Développer une nouvelle arme chimique avec une intelligence artificielle, créer de nouvelles menaces, c'est possible ? Fort heureusement, non, mais avec de nouveaux modèles de plus en plus puissants, le risque pourrait arriver, et Anthropic veut lutter contre cela.

Développer des armes chimiques avec de IA, une possibilité ? ©Stockinq / Shutterstock
Développer des armes chimiques avec de IA, une possibilité ? ©Stockinq / Shutterstock

Anthropic a rendu publics deux documents de politique générale dans lesquels elle appelle les gouvernements à se doter d'une autorité légale pour bloquer le déploiement de systèmes d'intelligence artificielle jugés dangereux, et à mettre en place des protections économiques pour les travailleurs exposés aux effets de la transformation du marché du travail par l'IA.

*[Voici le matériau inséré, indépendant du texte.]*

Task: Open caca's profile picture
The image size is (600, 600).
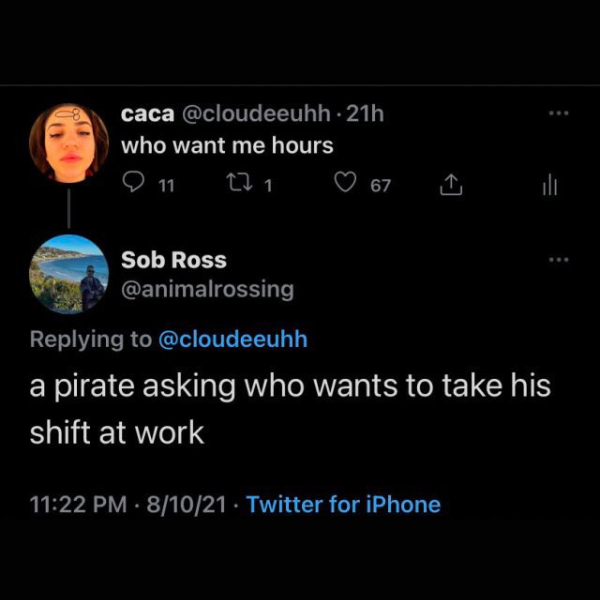Action: (68, 142)
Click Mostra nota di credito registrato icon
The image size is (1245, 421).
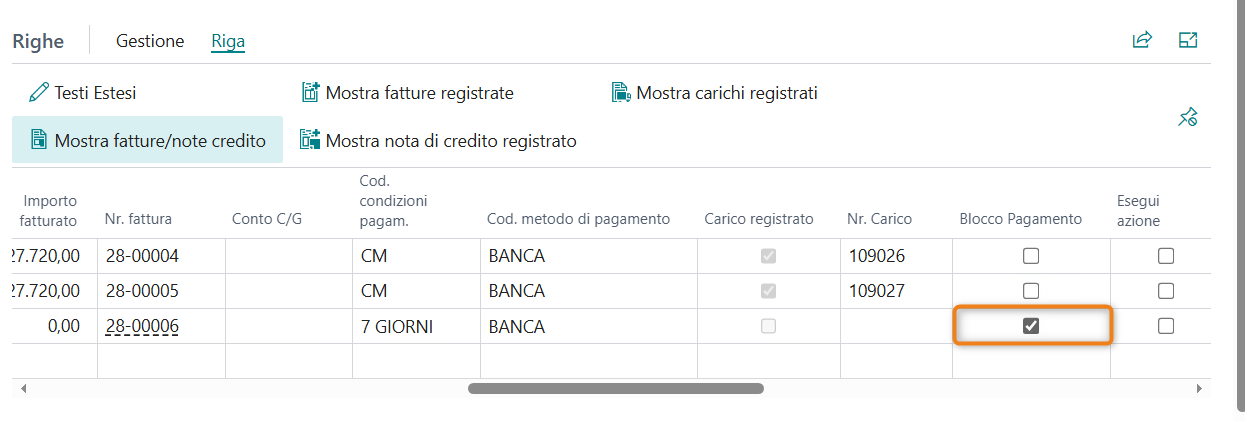pyautogui.click(x=310, y=140)
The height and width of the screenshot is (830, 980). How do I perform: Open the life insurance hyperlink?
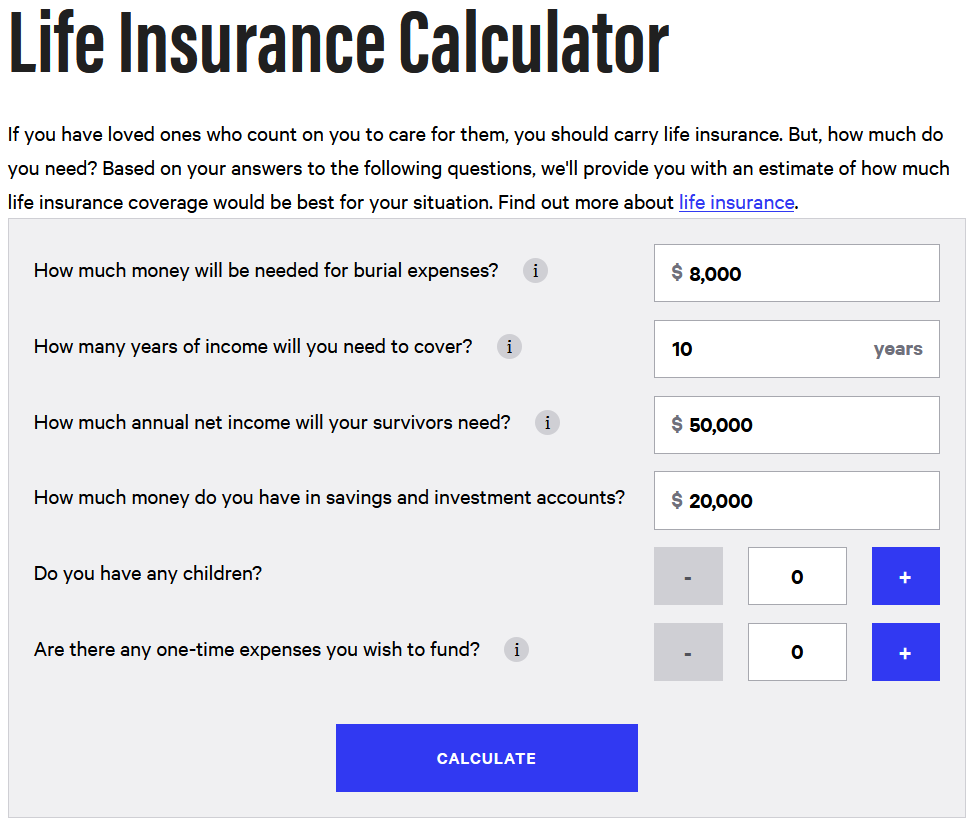pyautogui.click(x=736, y=202)

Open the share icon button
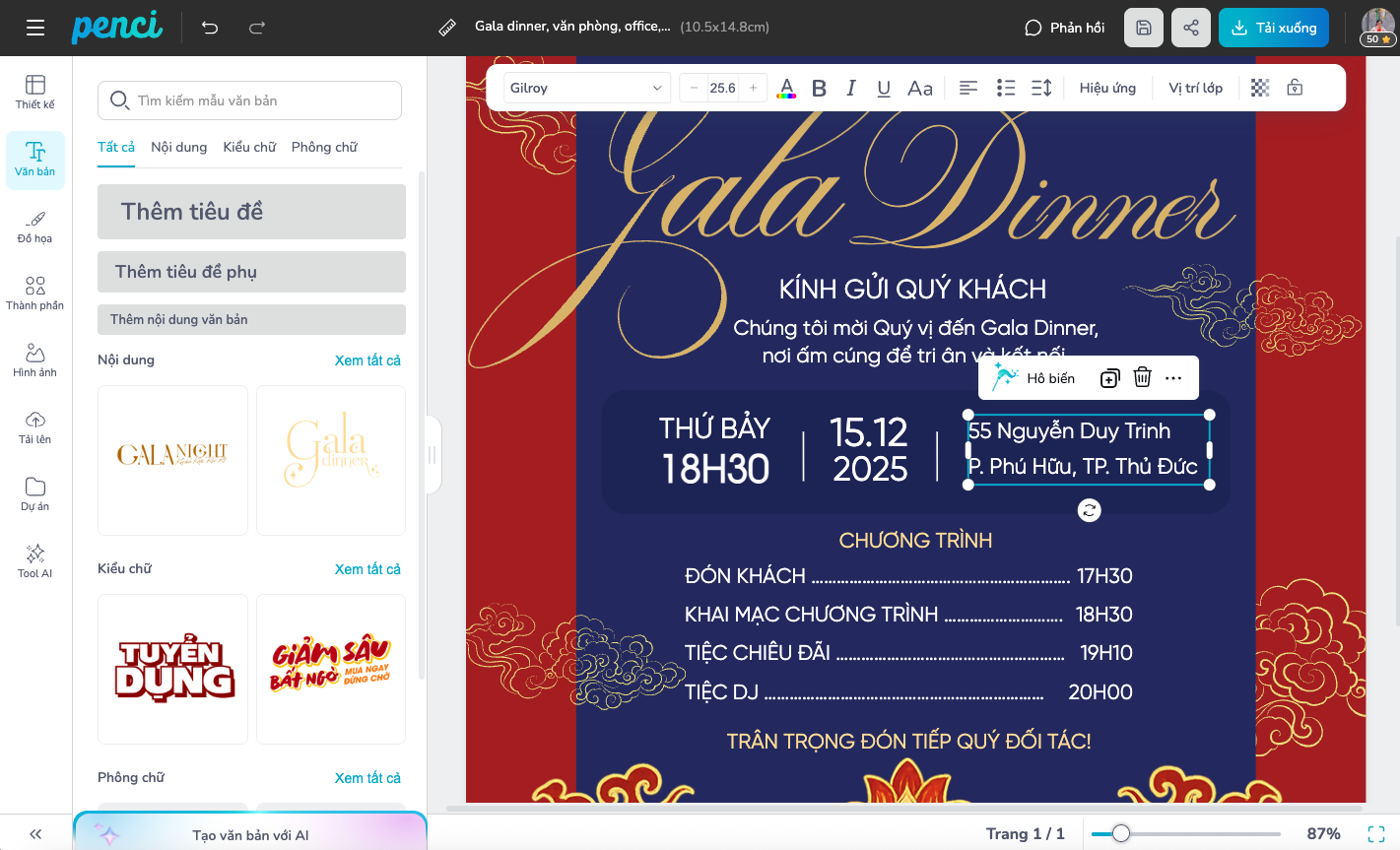pos(1191,28)
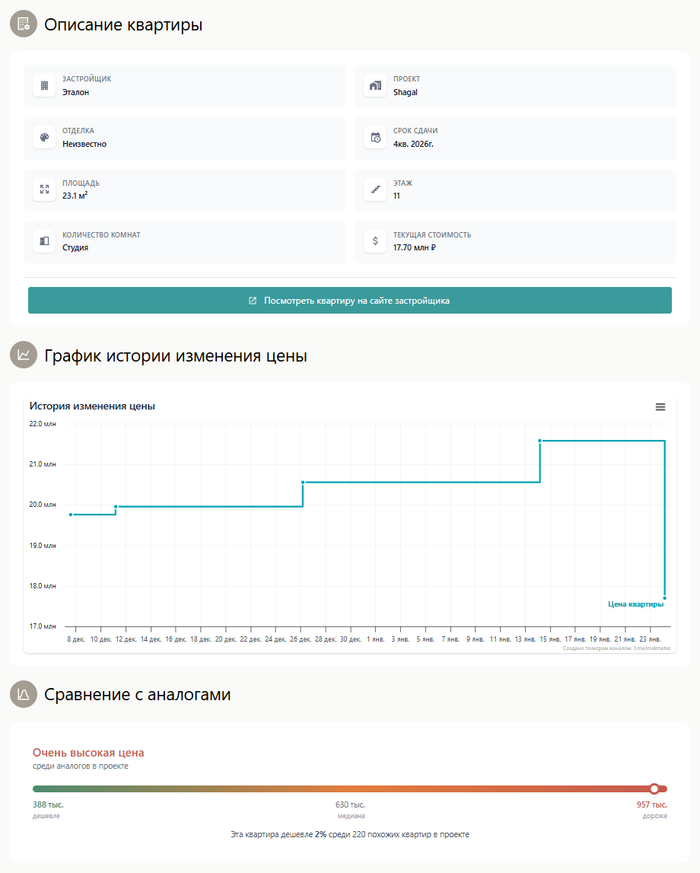Screen dimensions: 700x873
Task: Click the current price dollar icon
Action: click(375, 241)
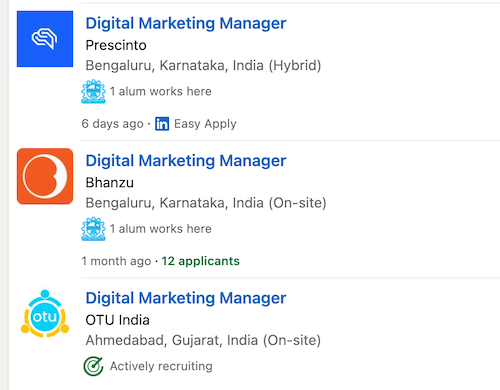Click the OTU India company name
The image size is (500, 390).
[117, 320]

Un cadre réglementaire important

C'est le volet sécurité qui est le plus contraignant des deux. Anthropic y propose que les gouvernements puissent bloquer ou décourager le déploiement de modèles présentant un "risque significatif de préjudice catastrophique". Ce, assorti de sanctions civiles indexées sur le chiffre d'affaires mondial annuel des entreprises concernées, des pénalités qui s'alourdiraient en cas de récidive.

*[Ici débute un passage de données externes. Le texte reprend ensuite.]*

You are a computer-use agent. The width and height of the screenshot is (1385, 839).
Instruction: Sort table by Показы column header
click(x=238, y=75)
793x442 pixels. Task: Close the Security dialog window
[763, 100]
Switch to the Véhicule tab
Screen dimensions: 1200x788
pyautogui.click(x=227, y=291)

Ce cadre ne s'appliquerait qu'aux modèles entraînés à partir de plus de 10²⁵ opérations en virgule flottante, développés par des entreprises réalisant plus de 500 millions de dollars de revenus liés à l'IA ou dépensant plus d'un milliard de dollars en recherche et développement dans ce secteur.

Claude Mythos n'est pas ouvert à tout le monde, pour éviter d'exploiter des failles à mauvais escient. ©Shutterstock
Claude Mythos n'est pas ouvert à tout le monde, pour éviter d'exploiter des failles à mauvais escient. ©Shutterstock

Un seuil qui ne concerne qu'une poignée d'acteurs, Anthropic elle-même, OpenAI, Google DeepMind, xAI, et potentiellement Meta. En plaidant pour une régulation qui s'appliquerait directement à ses propres activités, Anthropic adopte une posture qu'elle a déjà utilisée par le passé pour se distinguer des concurrents qui font pression contre toute forme de supervision réglementaire, au lieu de se prendre une amende record cette fois-ci.

Quatre catégories de risques identifiées

Le document identifie quatre types de risques catastrophiques. Lesquelles sont le développement d'armes biologiques, la découverte à grande échelle de vulnérabilités dans des systèmes informatiques critiques, la perte de contrôle sur des systèmes autonomes, et l'automatisation par l'IA de sa propre recherche et développement.

Pour illustrer le fait que ces risques ne sont pas purement théoriques, Anthropic cite sa propre expérience avec Mythos Preview, un modèle qui aurait découvert des milliers de vulnérabilités graves dans l'ensemble des principaux systèmes d'exploitation et navigateurs web.

Les développeurs de modèles dits "frontier", c'est-à-dire à la limite des capacités actuelles, seraient tenus de tester leurs modèles, de publier des résumés de ces évaluations, de se soumettre à des audits indépendants, de maintenir des programmes de sécurité et de publier des rapports réguliers sur les risques identifiés. Pour Anthropic, la transparence seule ne suffit plus.

Des règles claires contre les suppressions de postes

Anthropic dévoile un second document sur le cadre économique. Il part d'un constat simple, l'IA va détruire ou transformer un grand nombre d'emplois, et la question de savoir qui va profiter de cette révolution économique, et qui va en payer le prix, est déjà source de tensions, y compris chez les jeunes diplômés américains.

Pour y répondre, Anthropic avance plusieurs idées. La première, c'est la création de comptes en capital individuel. Il s'agirait de dotations financières attribuées aux travailleurs pour qu'ils puissent se former ou se reconvertir. Une assurance-salaire ensuite, qui compenserait partiellement la perte de revenus pour quelqu'un contraint d'accepter un emploi moins bien payé après avoir été remplacé par l'IA. Des incitations fiscales pour les entreprises qui jouent le jeu de la transition. Et un renforcement des aides sociales existantes pour ceux qui se retrouveraient sans emploi.

L'idée générale est que les gains économiques générés par l'IA ne doivent pas se concentrer uniquement entre les mains de quelques grandes entreprises de la tech. Toutefois, Anthropic ne dit pas précisément comment tout cela serait financé ni qui serait chargé de le mettre en œuvre. Ce volet du document ressemble davantage à une liste d'intentions qu'à un plan concret facilement applicables par un gouvernement.